Exercise goal —
The answer is the exact run of lines in the listing below from the line containing "How do I perform: Create the quick response?" up to and including the line containing "This screenshot has height=286, width=393.", with pictures removed.

Extracted data —
- Opening Delimiter -
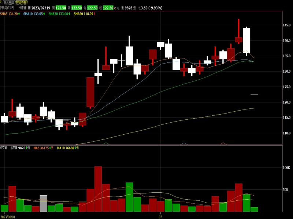Screen dimensions: 293x219
Task: Select the 2023/07/19 date field
Action: (40, 8)
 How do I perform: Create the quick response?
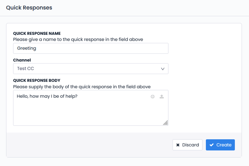click(x=220, y=145)
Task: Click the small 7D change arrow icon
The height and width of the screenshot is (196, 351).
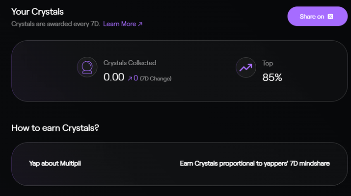Action: [x=130, y=78]
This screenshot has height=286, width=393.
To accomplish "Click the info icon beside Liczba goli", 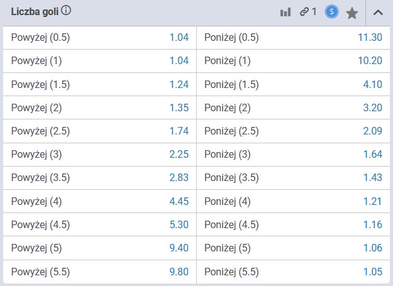I will point(67,11).

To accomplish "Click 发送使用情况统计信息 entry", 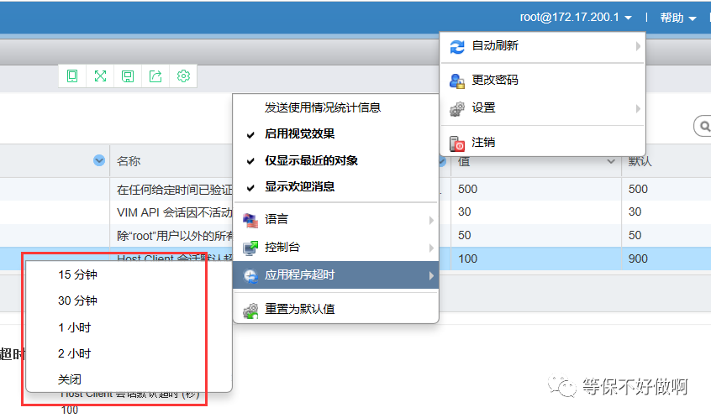I will coord(323,107).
- Closing Delimiter -
Solved problem —
 How do I perform: Create the quick response?
click(x=220, y=145)
Task: Click the small 7D change arrow icon
The height and width of the screenshot is (196, 351).
Action: [x=130, y=78]
This screenshot has height=286, width=393.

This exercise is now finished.